Gökhan: abi ne sen bu son cümleyi söyledin nede biz duyduk. Tamam bu grubun en neşeli en konuşkan tipi ben olabilirim ama ben başta olmak üzere karşında duran insanlar bu Vatan uğruna gözünü kırpmadan can vermeye hazır.
Selma: hele bu görevi bize sen veriyorsun. Sen ve Şahin abi bizi ölümden kurtardınız hepimizi en iğrenç bataklardan kurtardınız bize yeni hayat verdiniz.

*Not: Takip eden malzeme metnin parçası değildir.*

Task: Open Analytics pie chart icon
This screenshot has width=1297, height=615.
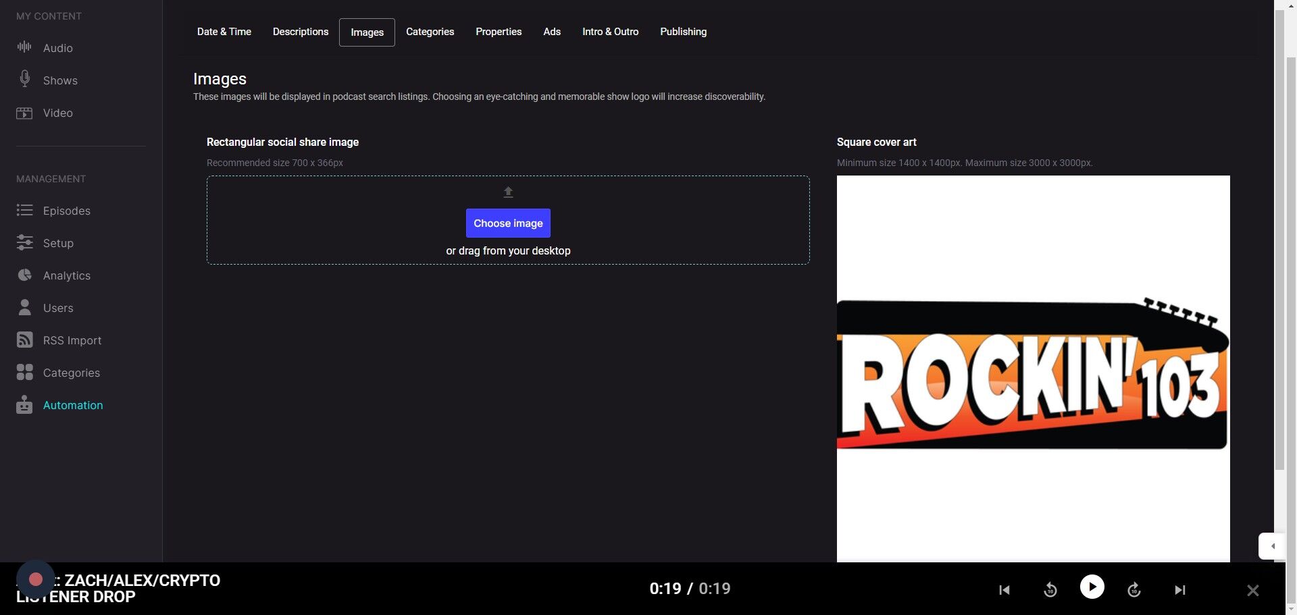Action: tap(24, 275)
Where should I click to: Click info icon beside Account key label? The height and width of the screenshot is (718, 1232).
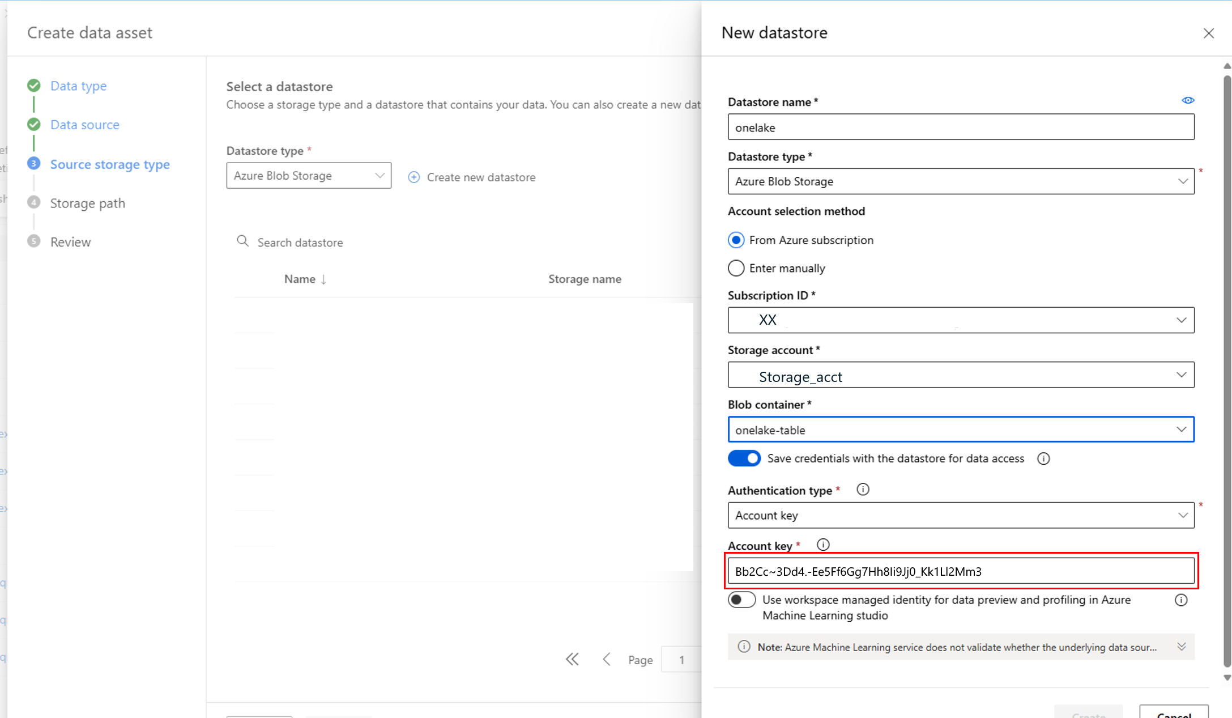pos(823,545)
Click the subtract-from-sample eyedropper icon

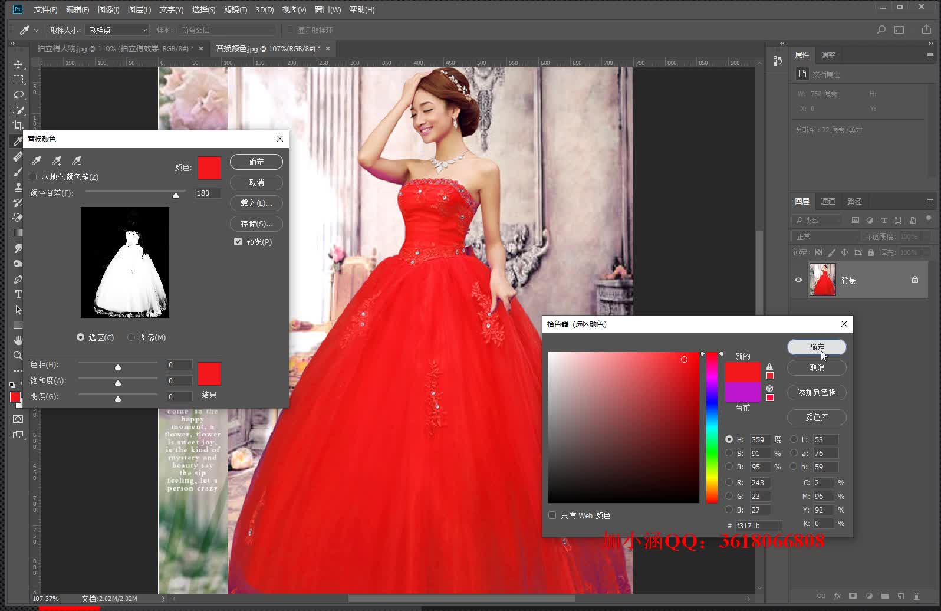coord(77,160)
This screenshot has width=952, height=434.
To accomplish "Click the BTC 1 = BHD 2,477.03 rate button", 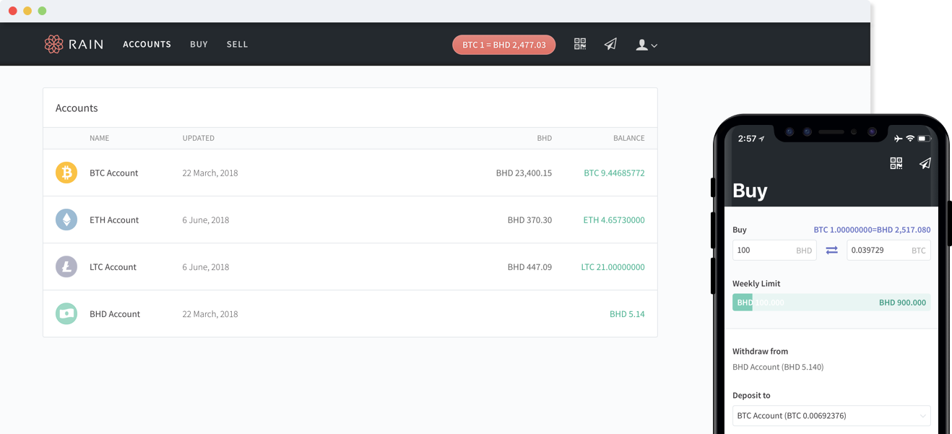I will point(503,44).
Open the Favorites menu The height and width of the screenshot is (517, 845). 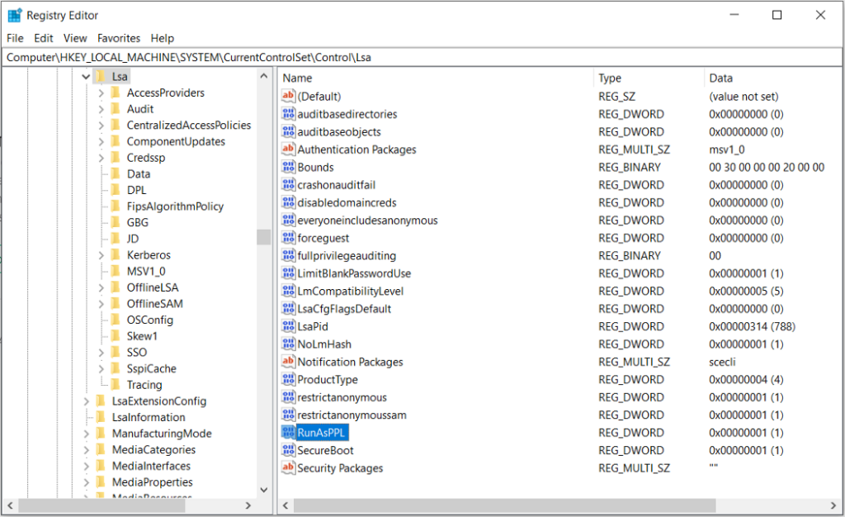[119, 38]
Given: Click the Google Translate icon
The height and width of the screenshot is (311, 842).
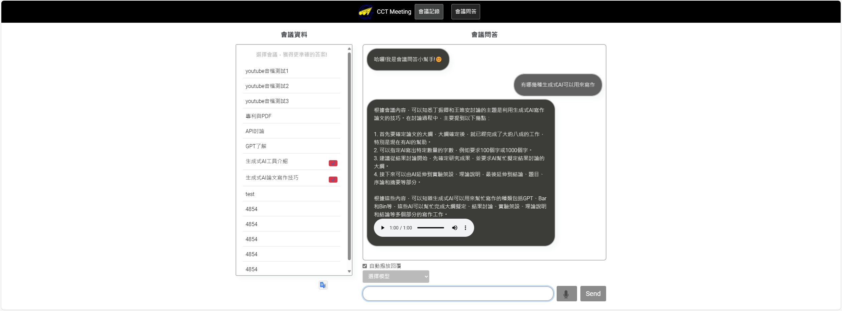Looking at the screenshot, I should coord(323,285).
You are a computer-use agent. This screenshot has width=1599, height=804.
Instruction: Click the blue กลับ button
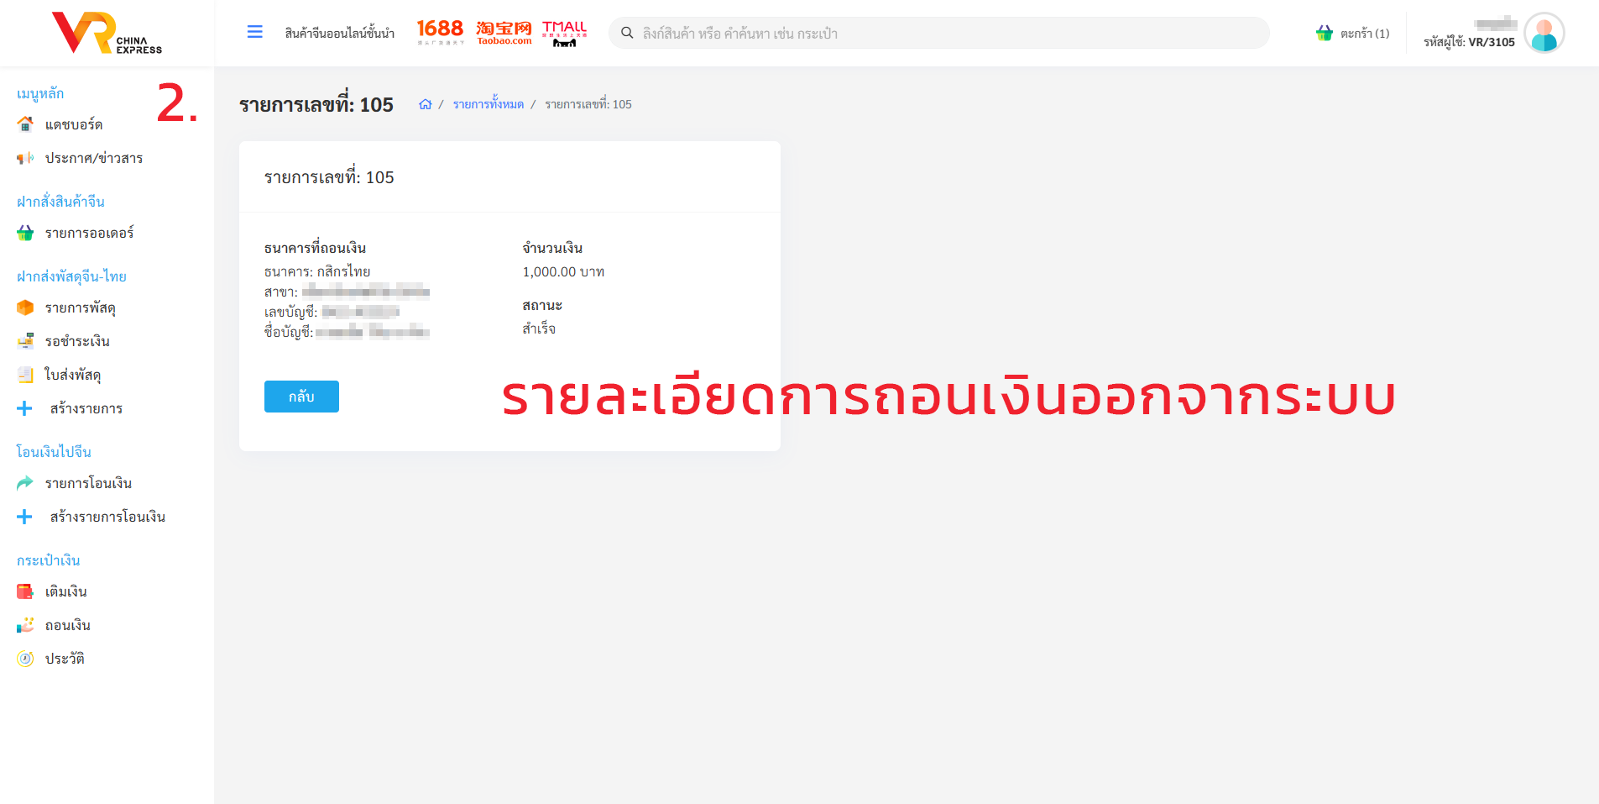[x=301, y=397]
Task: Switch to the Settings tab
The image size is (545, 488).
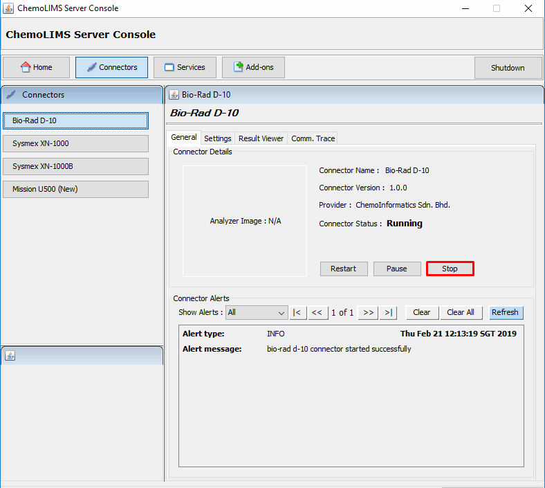Action: [218, 138]
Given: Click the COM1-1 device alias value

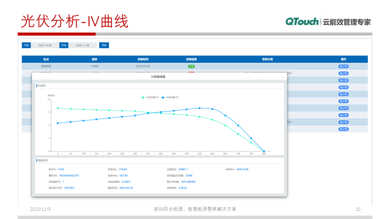Looking at the screenshot, I should click(x=183, y=169).
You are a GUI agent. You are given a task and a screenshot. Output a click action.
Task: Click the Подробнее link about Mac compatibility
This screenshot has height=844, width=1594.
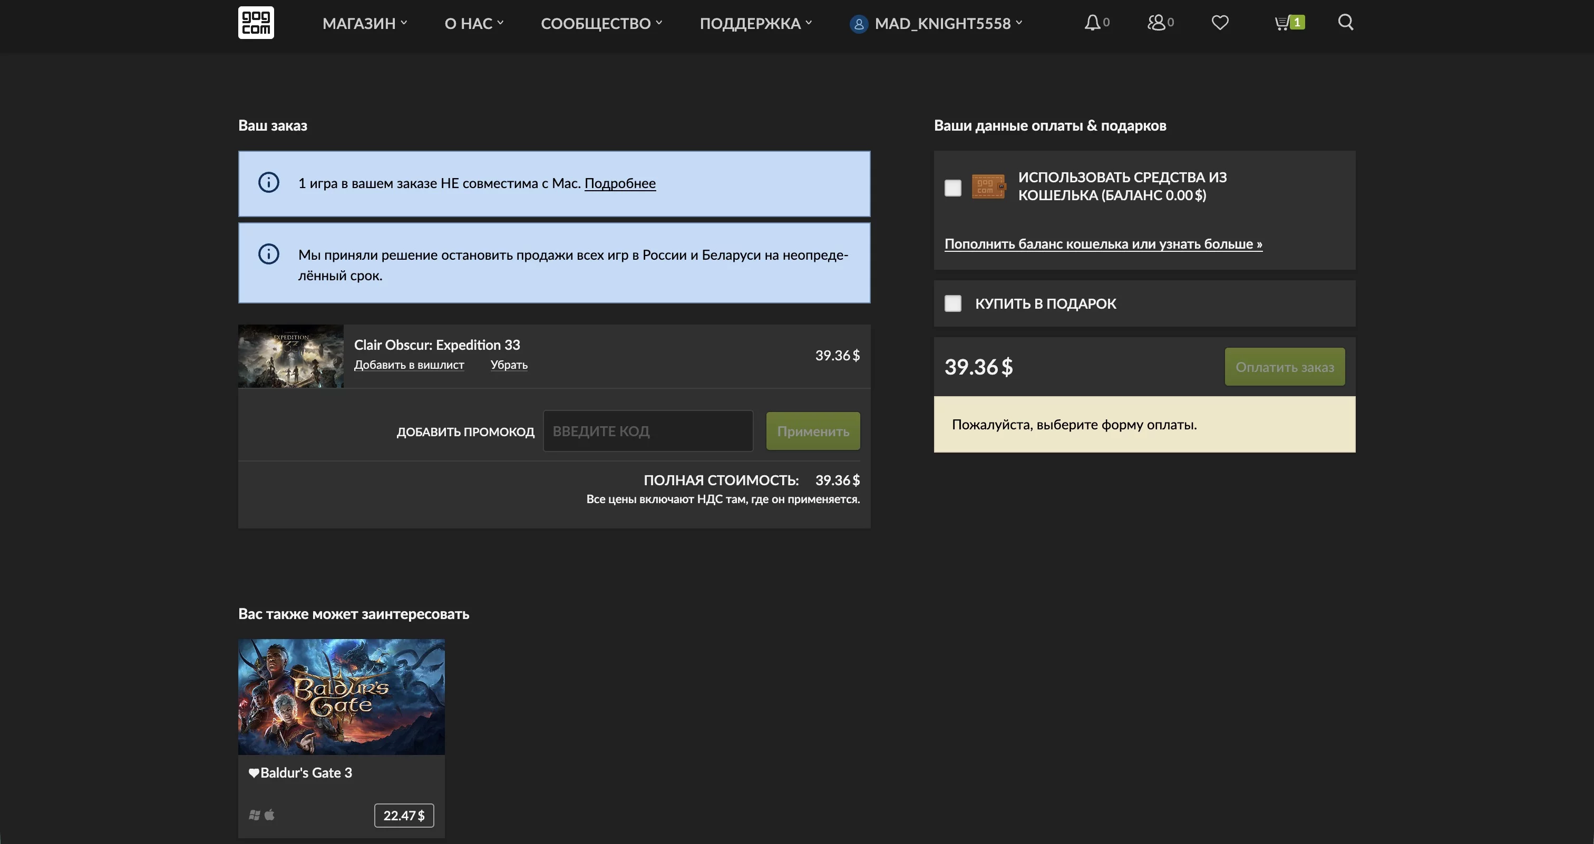coord(619,183)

Ceyda: hem söz konusu çocuklarsa akan sular durur abi, emin ol biz sağ oldukça o yurdun kurulmasına hiç kimse engel olamaz
Fatih: ayrıca abi sen bizi bizden daha iyi tanıyorsun ucunda ölüm bile olsa asla vazgeçmeyiz
Arda: işte bu yüzden özellikle sizi bu göreve uygun gördüm hepiniz gözü karasınız. Bu gece yola çıkın yarın Diyarbakır'da olmalısınız, orda kalacağınız ev hazır evde gereken bütün her şey var, Fatih emir komuta sende. Allah yardımcınız olsun, size güveniyorum
Fatih: güvenini boşa çıkarmıycaz, biz çıkalım artık görüşürüz abi
Arda: görüşüceğiz zaten yolunuz açık olsun
Eskiden bu kadar önlem almak zorunda kalmıyorduk ama bu kez işler çok daha tehlikeli oldu. İnşaat'ta hem işçilerin hem bölge halkının güvenliğini sağlamaları için en iyi elemanlarımızdan dördünü Diyarbakır'a göndermeye karar verdik. Çocuklarla vedalaşıp Ecenin odasına gittim, tam kapıyı çalacaktım ki boğuşma sesleri geldi, o an her şey aklımdan uçtu odaya bir hışımla daldım. Ece bir adama tekme attı sonra suratına yumruğu indirdi, hemen Eceye saldıran pici ensesinden yakalayıp kafayı gömdüm, yere serilince üzerine çıkıp ard-arda yumrukları indirdim. Öfkeden gözüm dönmüştü pic bayılsa da takmadan dövmeye devam ediyordum bir yandan'da ite saydırıyorum
Arda: ULAN PİC KURUSU LAN SEN BENİM HATUNA NASIL SALDIRIRSIN LAN ! BENİM BAKMAYA KIYAMADIĞIM MELEĞİME EL KALDIRMAYA NASIL CÜR'ET EDERSİN LAANNN ! SENİDE SENİ BURAYA GÖNDERENLERİ DE TEKER TEKER BULUP İNLETMEZ MİYİM ŞEREFSİZ !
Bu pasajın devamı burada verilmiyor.